2) PBX is the best way - call quality is perfect etc. Could also look at VoIP if that's your thing.. I personally like good olde fashioned phone lines.
 
  Rav4
we use easynet on two sites, so far so good, previous supplier was BT SDSL, slow.

Thanks for your input Daz.
 
Depends if you need high upload etc.
I've installed and used their ADSL (lots), their Surestream (quite a bit) and also one of their Etherstreams (10Mb) and all perform flawlessly. (Providing you're LLU'd)

Sure, they do have routing issues.. (their network can be flaky) but.. on the whole, very difficult to beat.

As for PBX, dunno what systems are any good etc.
I'd be tempted to use a Cisco system, with Cisco phones, but external calls go out via ISDN30? VoIP internally.. BT external.
 
  Rav4
we used to have 5 offices, condensed to 2 now and this one will be the third.

the two offices use BT ISDN 30, have samsung call servers and are linked via the VPN + use VoIP between the offices.

The issue is, the new company we have, the users were previously in a serviced offices and were charged skype rates for their call charges...........

So changing them to a BT business call charge plan is going to be a huge shock for them in terms of costings.

Many thanks,

Gabi.
 

sn00p

ClioSport Club Member
  A blue one.
pbx....

...trixbox frickin' rules.

Been running this for ages with both VoIP terminated & pstn termianted lines, although just migrated all but one line (fax) to voip.

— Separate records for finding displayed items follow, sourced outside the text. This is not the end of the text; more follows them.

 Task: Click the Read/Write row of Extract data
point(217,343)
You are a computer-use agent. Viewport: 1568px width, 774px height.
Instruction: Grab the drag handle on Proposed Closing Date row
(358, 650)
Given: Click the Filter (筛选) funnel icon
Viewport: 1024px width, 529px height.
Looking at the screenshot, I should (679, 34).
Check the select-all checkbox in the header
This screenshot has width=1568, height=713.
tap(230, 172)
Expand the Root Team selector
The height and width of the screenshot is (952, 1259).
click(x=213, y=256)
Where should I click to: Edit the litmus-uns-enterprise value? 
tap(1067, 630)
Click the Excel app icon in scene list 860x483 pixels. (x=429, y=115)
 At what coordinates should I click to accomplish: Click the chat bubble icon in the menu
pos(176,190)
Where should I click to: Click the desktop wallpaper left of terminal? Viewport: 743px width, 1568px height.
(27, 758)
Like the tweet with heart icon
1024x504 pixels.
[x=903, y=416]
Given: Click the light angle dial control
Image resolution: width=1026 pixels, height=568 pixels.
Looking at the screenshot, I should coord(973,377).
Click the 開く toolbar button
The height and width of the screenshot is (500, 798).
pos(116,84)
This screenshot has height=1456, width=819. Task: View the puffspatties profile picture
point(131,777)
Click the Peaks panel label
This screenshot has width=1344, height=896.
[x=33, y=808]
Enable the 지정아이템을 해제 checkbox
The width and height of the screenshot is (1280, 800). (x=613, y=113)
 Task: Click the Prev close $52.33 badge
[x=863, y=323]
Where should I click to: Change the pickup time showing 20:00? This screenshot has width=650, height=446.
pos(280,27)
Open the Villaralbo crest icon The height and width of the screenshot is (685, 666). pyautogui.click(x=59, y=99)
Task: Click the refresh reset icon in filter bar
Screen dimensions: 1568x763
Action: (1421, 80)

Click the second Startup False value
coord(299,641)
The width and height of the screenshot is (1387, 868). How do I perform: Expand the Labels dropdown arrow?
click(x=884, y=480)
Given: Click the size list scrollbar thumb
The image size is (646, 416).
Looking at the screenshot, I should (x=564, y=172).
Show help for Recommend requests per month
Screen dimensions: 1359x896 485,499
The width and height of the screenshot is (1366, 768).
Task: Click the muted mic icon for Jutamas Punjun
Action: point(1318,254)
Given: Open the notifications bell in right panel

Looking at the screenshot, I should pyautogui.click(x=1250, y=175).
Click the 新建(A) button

Trixbox will literally allow you to do anything you want, it's far better than the nortel pbx it replaced.

The routing is where is really comes in, you can setup dialing rules for your trunks - so if you have a provider for cheap calls to the US, then it can use that trunk for US numbers whereas your cheapo trunk for poland only gets used for calls to poland....
 
Last edited:
  Rav4
to be honest, I am used to the traditional ISDN lines.

doing some research on VoiP and PBX and extras, but to be honest, I don't hve a clue, just been skimming throught the information.

I need to get this sorted.

PBX runs through normal analogue lines......

Can I not just simply cut down their costs completelely by using VoiP and not have an ISDN circuit installed....?
 
PBX runs through normal analogue lines......

Can I not just simply cut down their costs completelely by using VoiP and not have an ISDN circuit installed....?

You can.
Whether or not I'd trust a VoIP trunk for mission critical phones, I dunno. I'd be very tempted to use VoIP internally.. and then ISDN lines for external calls.
 

sn00p

ClioSport Club Member
  A blue one.
PBX runs through normal analogue lines......

Can I not just simply cut down their costs completelely by using VoiP and not have an ISDN circuit installed....?

You can.
Whether or not I'd trust a VoIP trunk for mission critical phones, I dunno. I'd be very tempted to use VoIP internally.. and then ISDN lines for external calls.

Any decent VoIP provider will offer analogue fallback - if you deregister from their servers then incoming calls can sent to a PSTN number, so if the event of a network failure you're still covered - obviously you'll probably drop the number of simultanous incoming calls you can handle.